Fetish Dating

In popular culture, the term 'fetish' has gained a broader meaning, and can cover any sexuality which is perceived as unusual. For example a man who has a strong preference for overweight women, or women of a particular race, may be popularly described as having a fetish, even though he is not aroused by an inanimate object or specific body part.

Common fetishes include fetishes focused on shoes, boots, hair and haircuts, gloves, wigs, body piercing, underclothing, diapers, or other garments made out of specific materials such as rubber, fur, spandex, leather, latex or nylon. Transvestic fetishism, the fetish of dressing in the clothes of the opposite sex, is also common. Some clothing materials are fetishized by a small number of people, perhaps on the basis that the material forms a "second skin" that acts as a fetishist surrogate for the wearer's own skin. The most common forms of this are spandex fetishism, rubber fetishism and latex fetishism, in which the fabric is both stretchy and shiny, exaggerating some of the aspects of human skin. One site states that "plenty of white guys want Asian girls. When this happens, they usually call it a fetish"

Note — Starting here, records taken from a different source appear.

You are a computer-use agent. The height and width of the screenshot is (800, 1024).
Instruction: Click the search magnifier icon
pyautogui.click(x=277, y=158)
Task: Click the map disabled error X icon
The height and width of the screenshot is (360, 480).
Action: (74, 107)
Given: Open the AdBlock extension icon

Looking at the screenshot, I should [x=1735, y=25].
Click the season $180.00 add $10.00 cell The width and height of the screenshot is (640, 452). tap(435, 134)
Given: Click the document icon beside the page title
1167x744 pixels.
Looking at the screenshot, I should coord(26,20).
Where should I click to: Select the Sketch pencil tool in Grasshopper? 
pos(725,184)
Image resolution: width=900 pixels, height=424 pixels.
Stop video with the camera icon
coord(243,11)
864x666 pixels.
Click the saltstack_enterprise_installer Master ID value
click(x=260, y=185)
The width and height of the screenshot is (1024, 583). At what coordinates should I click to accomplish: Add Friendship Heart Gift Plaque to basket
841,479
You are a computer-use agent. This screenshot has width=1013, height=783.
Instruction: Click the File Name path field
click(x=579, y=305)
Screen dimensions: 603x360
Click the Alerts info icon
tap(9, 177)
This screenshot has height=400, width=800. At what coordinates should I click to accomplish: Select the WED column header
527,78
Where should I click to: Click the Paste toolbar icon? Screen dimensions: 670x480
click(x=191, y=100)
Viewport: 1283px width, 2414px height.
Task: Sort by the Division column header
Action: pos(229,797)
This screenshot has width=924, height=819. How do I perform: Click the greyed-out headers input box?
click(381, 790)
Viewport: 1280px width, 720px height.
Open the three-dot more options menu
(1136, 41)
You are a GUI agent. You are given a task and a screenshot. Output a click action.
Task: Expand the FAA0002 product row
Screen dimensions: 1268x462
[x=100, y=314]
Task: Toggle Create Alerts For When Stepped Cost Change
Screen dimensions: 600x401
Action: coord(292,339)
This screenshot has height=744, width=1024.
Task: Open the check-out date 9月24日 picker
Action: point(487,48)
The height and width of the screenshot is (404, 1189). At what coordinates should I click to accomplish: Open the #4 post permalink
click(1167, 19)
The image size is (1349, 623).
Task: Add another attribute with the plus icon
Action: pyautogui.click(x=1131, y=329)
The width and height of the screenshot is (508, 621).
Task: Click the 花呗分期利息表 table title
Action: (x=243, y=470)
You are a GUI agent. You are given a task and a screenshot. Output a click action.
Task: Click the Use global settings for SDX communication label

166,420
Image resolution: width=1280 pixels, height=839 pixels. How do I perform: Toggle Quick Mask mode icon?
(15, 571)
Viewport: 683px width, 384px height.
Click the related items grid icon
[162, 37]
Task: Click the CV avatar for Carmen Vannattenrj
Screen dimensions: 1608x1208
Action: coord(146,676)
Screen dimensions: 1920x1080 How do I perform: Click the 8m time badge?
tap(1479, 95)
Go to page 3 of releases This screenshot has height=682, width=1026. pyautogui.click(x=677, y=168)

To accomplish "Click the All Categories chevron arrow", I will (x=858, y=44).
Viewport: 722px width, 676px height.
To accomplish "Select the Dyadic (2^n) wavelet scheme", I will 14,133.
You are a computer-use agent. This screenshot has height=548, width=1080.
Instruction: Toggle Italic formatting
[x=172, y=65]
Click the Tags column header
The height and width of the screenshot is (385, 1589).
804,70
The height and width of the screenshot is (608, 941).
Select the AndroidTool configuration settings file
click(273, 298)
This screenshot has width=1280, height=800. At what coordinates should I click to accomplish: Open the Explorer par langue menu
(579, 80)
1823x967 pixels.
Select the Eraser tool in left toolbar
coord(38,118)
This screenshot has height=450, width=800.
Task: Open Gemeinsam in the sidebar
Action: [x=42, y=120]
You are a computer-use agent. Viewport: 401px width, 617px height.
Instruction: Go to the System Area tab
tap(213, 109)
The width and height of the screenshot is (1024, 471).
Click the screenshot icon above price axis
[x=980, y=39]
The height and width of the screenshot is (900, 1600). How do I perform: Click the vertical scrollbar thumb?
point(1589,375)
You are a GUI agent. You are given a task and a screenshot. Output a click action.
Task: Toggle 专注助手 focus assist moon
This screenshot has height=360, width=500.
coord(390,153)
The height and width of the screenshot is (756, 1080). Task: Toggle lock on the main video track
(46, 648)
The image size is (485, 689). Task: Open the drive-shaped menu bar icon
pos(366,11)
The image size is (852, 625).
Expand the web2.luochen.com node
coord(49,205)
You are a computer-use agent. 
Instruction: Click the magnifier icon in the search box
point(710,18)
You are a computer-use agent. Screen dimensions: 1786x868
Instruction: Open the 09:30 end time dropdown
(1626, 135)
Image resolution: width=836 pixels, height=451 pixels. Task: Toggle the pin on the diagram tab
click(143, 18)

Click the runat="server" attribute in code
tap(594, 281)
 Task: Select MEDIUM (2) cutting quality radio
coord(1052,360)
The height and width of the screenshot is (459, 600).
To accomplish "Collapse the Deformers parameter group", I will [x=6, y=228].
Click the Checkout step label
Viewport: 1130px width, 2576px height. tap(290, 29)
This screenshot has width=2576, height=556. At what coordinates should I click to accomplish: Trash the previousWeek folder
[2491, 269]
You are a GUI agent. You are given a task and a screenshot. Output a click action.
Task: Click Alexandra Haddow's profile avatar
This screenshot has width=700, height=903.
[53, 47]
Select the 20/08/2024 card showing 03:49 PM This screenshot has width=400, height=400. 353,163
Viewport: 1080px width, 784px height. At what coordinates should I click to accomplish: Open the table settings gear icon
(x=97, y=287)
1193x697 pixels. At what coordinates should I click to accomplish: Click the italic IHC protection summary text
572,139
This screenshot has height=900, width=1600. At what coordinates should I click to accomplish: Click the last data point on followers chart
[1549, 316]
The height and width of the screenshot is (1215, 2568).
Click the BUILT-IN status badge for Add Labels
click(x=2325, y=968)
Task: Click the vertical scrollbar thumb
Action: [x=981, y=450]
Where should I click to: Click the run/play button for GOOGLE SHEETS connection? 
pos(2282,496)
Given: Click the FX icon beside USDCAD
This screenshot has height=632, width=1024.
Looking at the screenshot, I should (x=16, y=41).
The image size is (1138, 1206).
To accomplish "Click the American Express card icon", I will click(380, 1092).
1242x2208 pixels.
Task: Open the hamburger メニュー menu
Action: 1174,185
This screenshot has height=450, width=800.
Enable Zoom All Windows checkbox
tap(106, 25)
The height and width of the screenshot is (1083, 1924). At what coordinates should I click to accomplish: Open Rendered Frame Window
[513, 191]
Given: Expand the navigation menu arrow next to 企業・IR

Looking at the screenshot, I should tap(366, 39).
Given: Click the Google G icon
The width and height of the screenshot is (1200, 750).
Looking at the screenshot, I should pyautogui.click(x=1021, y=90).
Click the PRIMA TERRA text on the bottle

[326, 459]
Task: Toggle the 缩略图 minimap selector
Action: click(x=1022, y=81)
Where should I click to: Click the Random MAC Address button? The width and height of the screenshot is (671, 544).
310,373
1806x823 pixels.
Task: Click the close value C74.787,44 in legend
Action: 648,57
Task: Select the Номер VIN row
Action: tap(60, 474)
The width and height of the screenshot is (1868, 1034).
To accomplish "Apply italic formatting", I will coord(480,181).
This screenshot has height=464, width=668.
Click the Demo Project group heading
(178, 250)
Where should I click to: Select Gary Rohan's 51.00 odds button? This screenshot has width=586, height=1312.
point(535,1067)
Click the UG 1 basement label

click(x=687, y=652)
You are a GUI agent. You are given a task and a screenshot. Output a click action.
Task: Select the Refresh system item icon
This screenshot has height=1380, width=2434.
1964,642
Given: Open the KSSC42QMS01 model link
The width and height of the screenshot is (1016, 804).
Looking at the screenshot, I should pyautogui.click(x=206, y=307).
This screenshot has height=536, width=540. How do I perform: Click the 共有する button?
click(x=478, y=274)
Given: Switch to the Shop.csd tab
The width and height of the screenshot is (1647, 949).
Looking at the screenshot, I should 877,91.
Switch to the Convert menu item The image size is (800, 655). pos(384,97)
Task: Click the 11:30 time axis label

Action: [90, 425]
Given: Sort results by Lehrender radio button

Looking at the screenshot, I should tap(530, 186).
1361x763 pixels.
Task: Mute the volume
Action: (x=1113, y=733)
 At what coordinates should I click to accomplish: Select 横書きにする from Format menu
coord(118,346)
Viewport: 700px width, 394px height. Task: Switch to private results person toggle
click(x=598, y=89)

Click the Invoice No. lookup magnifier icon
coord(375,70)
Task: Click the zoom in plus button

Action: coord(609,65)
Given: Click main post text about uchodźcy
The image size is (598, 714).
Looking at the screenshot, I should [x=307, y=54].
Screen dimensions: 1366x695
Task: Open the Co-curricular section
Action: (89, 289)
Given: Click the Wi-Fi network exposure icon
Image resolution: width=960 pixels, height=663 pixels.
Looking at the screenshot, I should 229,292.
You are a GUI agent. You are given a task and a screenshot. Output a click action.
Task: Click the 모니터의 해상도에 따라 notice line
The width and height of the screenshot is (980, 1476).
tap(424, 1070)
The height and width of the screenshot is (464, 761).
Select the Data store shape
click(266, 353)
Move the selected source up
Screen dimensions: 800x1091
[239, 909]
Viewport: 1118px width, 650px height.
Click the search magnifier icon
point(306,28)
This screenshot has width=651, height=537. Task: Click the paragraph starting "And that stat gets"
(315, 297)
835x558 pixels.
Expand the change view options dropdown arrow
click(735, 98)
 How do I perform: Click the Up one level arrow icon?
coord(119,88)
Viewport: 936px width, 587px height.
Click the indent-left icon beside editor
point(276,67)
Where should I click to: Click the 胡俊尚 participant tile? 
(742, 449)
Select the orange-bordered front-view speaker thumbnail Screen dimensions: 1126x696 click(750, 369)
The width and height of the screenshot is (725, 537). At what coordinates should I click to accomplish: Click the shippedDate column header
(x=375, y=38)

Sex fetish can be a good option to play as a couple, putting some imagination and a little of hot spice you can get the best intercourse that you never dream. Follow these tips in your first fetish dating:

  • Think about it before you talk to your partner about incorporating some kind of alternative sexual practice into your sexual relationship, perhaps buying some Erotic Book or video. Don't be frightened or hesitant about discussing your desires with your partner.
  • If you or your partner has been thinking about introducing a new element into your sexual relationship, it's important to talk about it before you enact it. Make sure you both want to try the "something new." Talk about what will be involved, how far you will pursue your fantasy, the particulars, and anything else you can think of.
  • Once you and your partner have decided to move forward with your fantasy, set a few boundaries. Decide what elements you want to explore and which ones are off-limits.
  • Select a "safe" word, a word that, when uttered by one of you, immediately halts all sexual play.
  • When your play is finished for the night, take a few minutes to talk about what you and your partner just experienced, what worked and what didn't, what you loved and what you hated. This is an excellent time to discuss boundaries, acceleration, deceleration or escalation of your fantasies, your debriefing time is also a good opportunity to reaffirm your connection with one another.